The script was so well crafted and understated (and the credits went by so fast) that after seeing the picture I immediately called Bill Gerber, one of the film’s producers, to find out which one of the many A-list screenwriters who must always be knocking down Eastwood’s door had penned the story. “Are you sitting down?” Gerber asked. He had quite a surprise. The writer, Nick Schenk, who lives in Minnesota, had never sold a feature script in his life. In fact, the only writing work Schenk had done was for “BoDog Fight,” a mixed martial arts TV show, a game show called “Let’s Bowl” and some comedy sketches collected in a DVD called “Factory Accident Sex.” (“That title doesn’t exactly help my career, does it?” Schenk jokes.)

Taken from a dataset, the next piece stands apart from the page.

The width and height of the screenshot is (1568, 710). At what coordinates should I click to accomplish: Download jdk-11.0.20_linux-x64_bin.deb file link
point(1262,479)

Schenk says he wrote the script, using a pen and a pad of paper, sitting at night in a bar called Grumpy’s in northeast Minneapolis. It was a good release for Schenk, who was holding down a series of day jobs, driving a fruit truck and doing construction work. “I just scribbled away every night,” he told me. “The bartender there is a friend, so sometimes I’d ask him questions about where I was going with the story as I was writing. When it came, the words just came. One night, I knocked off 25 pages right there in the bar.”

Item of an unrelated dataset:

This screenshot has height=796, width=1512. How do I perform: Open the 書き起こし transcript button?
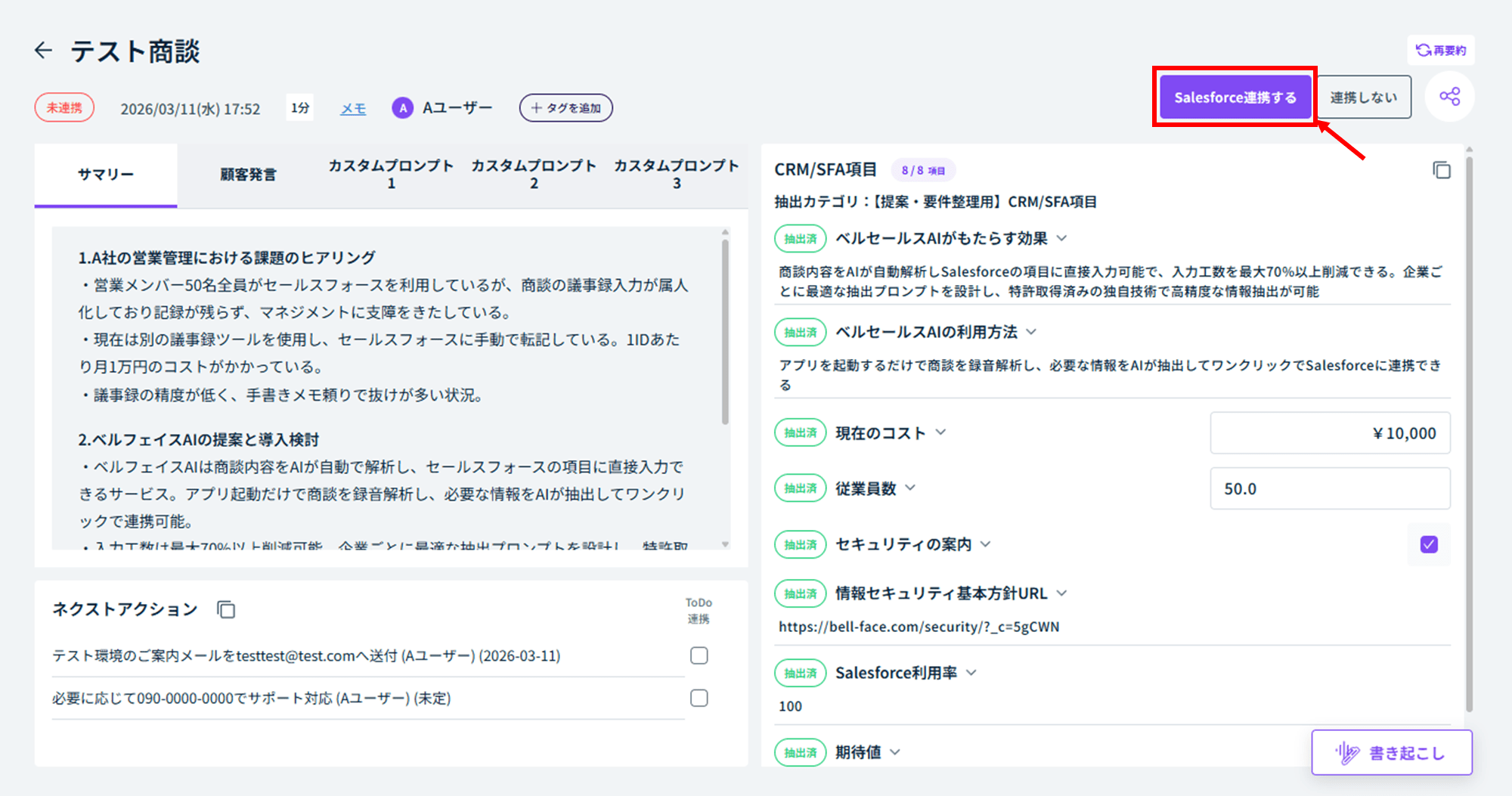coord(1391,753)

Schenk shares story credit with Dave Johannson, another Minnesota guy who’s a good friend of Schenk’s younger brother. When I naively asked if Dave was also a screenwriter, Schenk laughed. “Not exactly,” he said. “Dave sells furnaces for the gas company.”

Schenk says he was told over and over not to write a script that had an elderly guy as its center. “They said it would never get made, because you’re not supposed to write about old people, especially a guy that sounds like a super-racist,” he explains. “But I’m not the kind of person that listens to that stuff. I just knew this character well. When I was working construction, I’d meet a lot of guys like Walt Kowalski. Because I liked history, I’d always be the one that the older guys on the site would tell their stories to.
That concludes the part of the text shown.